Comment to Help Save the eCig Industry Against FDA's Purposed Deeming Regulations
When Herbert A. Gilbert filed a patent for his idea of an electronic smokeless device in 1963, he couldn’t have known how big of an impact it would have on the world 50 years later.
From his idea the amazing and ever changing eCig Industry has been developed, Vaper Communities all over the world have been formed and it has helped millions of people make the switch to vaping.
It’s very likely that the FDA will propose to ban all PEVUs, Tanks, Attys, Clearomizers, Tips, Wicks, and of course ALL eLiquids. For this reason, we are urging all Vapers, Vape Shops, retailers and ecig supporters to voice your opinion and submit your comments as soon as possible. The deadline to comment is 11:59 pm (EST), August 8, 2014 and if you have not commented, please do so right away. The number of comments received by the FDA about our issue is critical to how the FDA will decide to treat our products.
Consumers:
Click here for the Call to Action issued by The Consumer Advocates for Smoke-free Alternatives Association (CASAA). CASAA is a volunteer, consumer organization, not an industry representative.
Already submitted a comment? Urge others to submit their comments by using the social share buttons below to share with all friends, family and ecig supporters to help the eCig Industry.
Business Owners:
Below you’ll find guidance for your submission as a business owner.
The FSPTCA of 2009 was designed to stem the harms caused by the tobacco industry and to establish tremendous hurdles in the event that the tobacco industry attempted to ever introduce a new product. Those who innovated and have been touched by the vapor industry know vapor products are the anti-tobacco product. It is important to convey this message when preparing your comments for submission.
- Click here to leave your comments.
- Comments longer than 5000 should be uploaded as an attachment.
- Please include the following format in your comments:
- From: [your name]
- To: FDA Center for Tobacco Products
- RE: FDA, Docket No. FDA-2014-N-0189, Regulatory Information Number (RIN) 0910- AG38
In your opening comments be sure to include:
- Years in operation
- Number of Employees
- Number of former smokers in your employ
- Number of locations
Continue with your comments and address, in your own words, the significant and problematic issues below:
- The vapor industry was initiated and innovated by small business owners and entrepreneurs; and thus many aspects of the proposed deeming regulations are troubling, starting with the February 15, 2007 grandfather date. This cutoff date will require that products marketed after 2007 submit either a costly “new tobacco product” application, or a Substantial Equivalency application (“SE”), approving it is equivalent to a predicate product marketed before 2007 (non-existent for most e-cigarettes).
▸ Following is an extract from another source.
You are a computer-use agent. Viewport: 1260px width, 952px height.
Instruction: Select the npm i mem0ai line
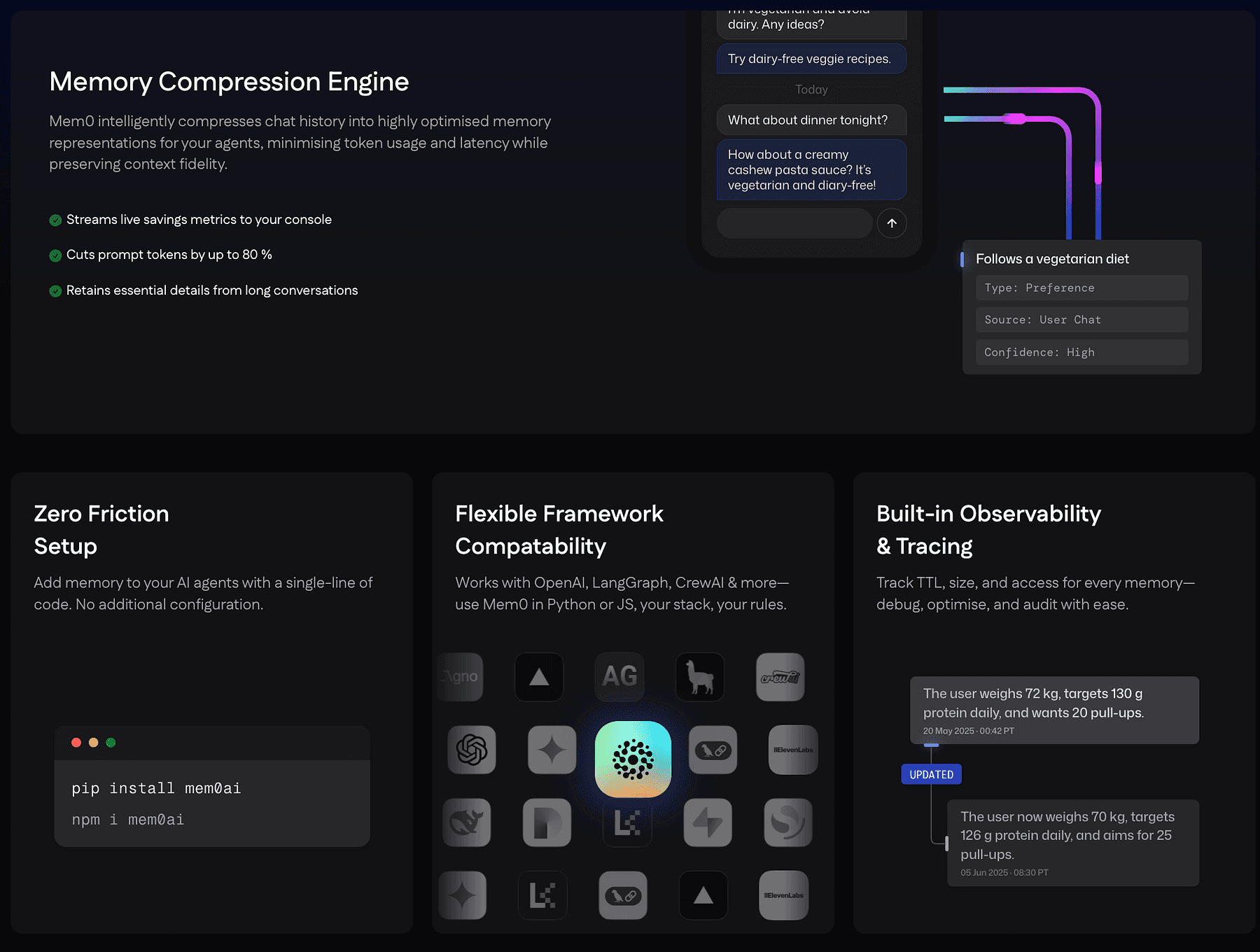pos(128,820)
- Explain how dis-similar your products are to the cig-alike products being sold on February 15, 2007, including industry advances in technology.
- In the absence of being able to meet SE, manufacturers will have to file a Pre Market Tobacco Application (PMTA) for every SKU not marketed in 2007 (“new tobacco product”). These applications require costly public health studies (estimated to cost between $1M and $4M per SKU) yet do not address actual health, safety, or quality control issues and provide absolutely no benefit to consumers.
- Calculate the number of SKUs you have to estimate how much it would cost your business to comply.
- Potential public health benefits could be lost if innovation of vapor products is stifled.
- In its efforts to reduce the harm caused by tobacco products the FDA should support the continued innovation and pursuit of the best products available and regulate all products based on the 'continuum of risk' (Section III - Continuum of Nicotine Delivering Products). The FDA has the opportunity to develop a more workable approach for dealing not only with products currently on the market, those being 'deemed', but also new products that may be developed.
- Request that the FDA strike the Proposed Rule as it applies to ecigarettes and move towards a more rational/science-based approach to the regulation of all products based on risks, relative risks, and intended uses. The tobacco, nicotine and alternative products environment changes rapidly and will continue to do so in the coming months and years, therefore the FDA must be able to make the necessary adjustments.
Once you’ve addressed the concerns above in your own words, offer viable solutions and concessions to address legitimate concerns:
- We understand the need for reasonable regulation and therefore support separate and more appropriate regulation of vapor products potentially based, at most in part, on the “self-executing provisions of the Tobacco Control Act”. As a business I support:
- Enforcement authority against products determined to be adulterated and misbranded
- Provision and enforcement of good manufacturing practices (GMP), if appropriately tailored to address manufacturing of ecigarettes and distinct from manufacturing of tobacco products
- Requiring submission of ingredient listing and reporting of harmful constituents
- Requiring registration and product listing for all e-cigarette products
- As there is no reliable evidence that flavors have long-term effects on public health or are likely to initiate cigarette and/or dual use, including use by minors we support marketing of products and flavors exclusively to adults.